→ REQUIRED WORK:
Below are some records; output all of them exactly.

Start of Block

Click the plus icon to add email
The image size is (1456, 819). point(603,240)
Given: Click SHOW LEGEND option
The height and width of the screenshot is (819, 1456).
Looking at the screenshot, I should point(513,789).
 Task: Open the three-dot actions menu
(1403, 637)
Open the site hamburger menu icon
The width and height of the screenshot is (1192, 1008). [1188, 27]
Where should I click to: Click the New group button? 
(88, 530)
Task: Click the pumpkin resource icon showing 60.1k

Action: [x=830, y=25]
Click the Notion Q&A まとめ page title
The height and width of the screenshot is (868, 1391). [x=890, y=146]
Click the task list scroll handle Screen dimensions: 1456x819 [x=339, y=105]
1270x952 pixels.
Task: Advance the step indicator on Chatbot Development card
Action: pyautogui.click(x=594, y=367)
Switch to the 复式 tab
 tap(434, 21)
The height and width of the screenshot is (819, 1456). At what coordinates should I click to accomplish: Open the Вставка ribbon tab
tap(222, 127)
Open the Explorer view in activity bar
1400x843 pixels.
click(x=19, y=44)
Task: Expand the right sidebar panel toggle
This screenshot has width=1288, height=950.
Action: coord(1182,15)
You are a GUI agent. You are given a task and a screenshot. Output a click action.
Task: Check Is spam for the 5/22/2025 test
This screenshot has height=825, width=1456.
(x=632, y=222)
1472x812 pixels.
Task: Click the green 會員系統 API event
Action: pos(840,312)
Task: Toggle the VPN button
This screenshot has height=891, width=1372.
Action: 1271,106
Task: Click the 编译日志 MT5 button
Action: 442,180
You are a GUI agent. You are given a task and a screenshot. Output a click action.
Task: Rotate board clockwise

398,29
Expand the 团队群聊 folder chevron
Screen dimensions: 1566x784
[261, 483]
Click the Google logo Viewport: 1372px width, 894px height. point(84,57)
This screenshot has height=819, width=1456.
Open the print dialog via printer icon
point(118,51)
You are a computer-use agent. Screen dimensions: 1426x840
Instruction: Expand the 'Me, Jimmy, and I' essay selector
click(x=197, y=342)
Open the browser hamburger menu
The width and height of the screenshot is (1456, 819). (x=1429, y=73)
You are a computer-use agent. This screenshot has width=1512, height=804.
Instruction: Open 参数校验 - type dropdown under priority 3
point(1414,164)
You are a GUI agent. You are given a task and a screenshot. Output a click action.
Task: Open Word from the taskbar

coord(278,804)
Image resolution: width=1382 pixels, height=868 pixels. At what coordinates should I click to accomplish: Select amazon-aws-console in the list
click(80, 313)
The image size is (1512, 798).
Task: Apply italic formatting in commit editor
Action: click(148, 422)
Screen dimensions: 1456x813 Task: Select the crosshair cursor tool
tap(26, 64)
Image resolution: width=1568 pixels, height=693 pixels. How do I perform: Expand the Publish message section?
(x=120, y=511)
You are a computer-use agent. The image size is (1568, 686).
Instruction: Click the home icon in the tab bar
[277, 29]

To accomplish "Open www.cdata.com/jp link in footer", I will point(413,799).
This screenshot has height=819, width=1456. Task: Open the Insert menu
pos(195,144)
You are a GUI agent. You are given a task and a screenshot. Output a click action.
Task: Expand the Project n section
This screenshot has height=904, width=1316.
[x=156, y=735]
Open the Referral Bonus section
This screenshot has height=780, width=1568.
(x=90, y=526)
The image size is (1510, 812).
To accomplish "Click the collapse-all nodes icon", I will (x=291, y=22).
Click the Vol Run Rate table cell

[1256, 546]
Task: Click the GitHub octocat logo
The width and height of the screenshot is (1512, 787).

End of Block

→ OUTPUT BELOW:
Click the plus icon to add email
The image size is (1456, 819). point(603,240)
Given: Click SHOW LEGEND option
The height and width of the screenshot is (819, 1456).
Looking at the screenshot, I should point(513,789).
 Task: Open the three-dot actions menu
(1403, 637)
Open the site hamburger menu icon
The width and height of the screenshot is (1192, 1008). [1188, 27]
Where should I click to: Click the New group button? 
(88, 530)
Task: Click the pumpkin resource icon showing 60.1k

Action: [x=830, y=25]
Click the Notion Q&A まとめ page title
The height and width of the screenshot is (868, 1391). [x=890, y=146]
Click the task list scroll handle Screen dimensions: 1456x819 [x=339, y=105]
1270x952 pixels.
Task: Advance the step indicator on Chatbot Development card
Action: pyautogui.click(x=594, y=367)
Switch to the 复式 tab
 tap(434, 21)
The height and width of the screenshot is (819, 1456). At what coordinates should I click to accomplish: Open the Вставка ribbon tab
tap(222, 127)
Open the Explorer view in activity bar
1400x843 pixels.
click(x=19, y=44)
Task: Expand the right sidebar panel toggle
This screenshot has width=1288, height=950.
Action: coord(1182,15)
You are a GUI agent. You are given a task and a screenshot. Output a click action.
Task: Check Is spam for the 5/22/2025 test
This screenshot has height=825, width=1456.
(x=632, y=222)
1472x812 pixels.
Task: Click the green 會員系統 API event
Action: pos(840,312)
Task: Toggle the VPN button
This screenshot has height=891, width=1372.
Action: 1271,106
Task: Click the 编译日志 MT5 button
Action: 442,180
You are a GUI agent. You are given a task and a screenshot. Output a click action.
Task: Rotate board clockwise

398,29
Expand the 团队群聊 folder chevron
Screen dimensions: 1566x784
[261, 483]
Click the Google logo Viewport: 1372px width, 894px height. point(84,57)
This screenshot has height=819, width=1456.
Open the print dialog via printer icon
point(118,51)
You are a computer-use agent. Screen dimensions: 1426x840
Instruction: Expand the 'Me, Jimmy, and I' essay selector
click(x=197, y=342)
Open the browser hamburger menu
The width and height of the screenshot is (1456, 819). (x=1429, y=73)
You are a computer-use agent. This screenshot has width=1512, height=804.
Instruction: Open 参数校验 - type dropdown under priority 3
point(1414,164)
You are a GUI agent. You are given a task and a screenshot. Output a click action.
Task: Open Word from the taskbar

coord(278,804)
Image resolution: width=1382 pixels, height=868 pixels. At what coordinates should I click to accomplish: Select amazon-aws-console in the list
click(80, 313)
The image size is (1512, 798).
Task: Apply italic formatting in commit editor
Action: click(148, 422)
Screen dimensions: 1456x813 Task: Select the crosshair cursor tool
tap(26, 64)
Image resolution: width=1568 pixels, height=693 pixels. How do I perform: Expand the Publish message section?
(x=120, y=511)
You are a computer-use agent. The image size is (1568, 686).
Instruction: Click the home icon in the tab bar
[277, 29]

To accomplish "Open www.cdata.com/jp link in footer", I will point(413,799).
This screenshot has height=819, width=1456. Task: Open the Insert menu
pos(195,144)
You are a GUI agent. You are given a task and a screenshot. Output a click action.
Task: Expand the Project n section
This screenshot has height=904, width=1316.
[x=156, y=735]
Open the Referral Bonus section
This screenshot has height=780, width=1568.
(x=90, y=526)
The image size is (1510, 812).
To accomplish "Click the collapse-all nodes icon", I will (x=291, y=22).
Click the Vol Run Rate table cell

[1256, 546]
Task: Click the GitHub octocat logo
The width and height of the screenshot is (1512, 787).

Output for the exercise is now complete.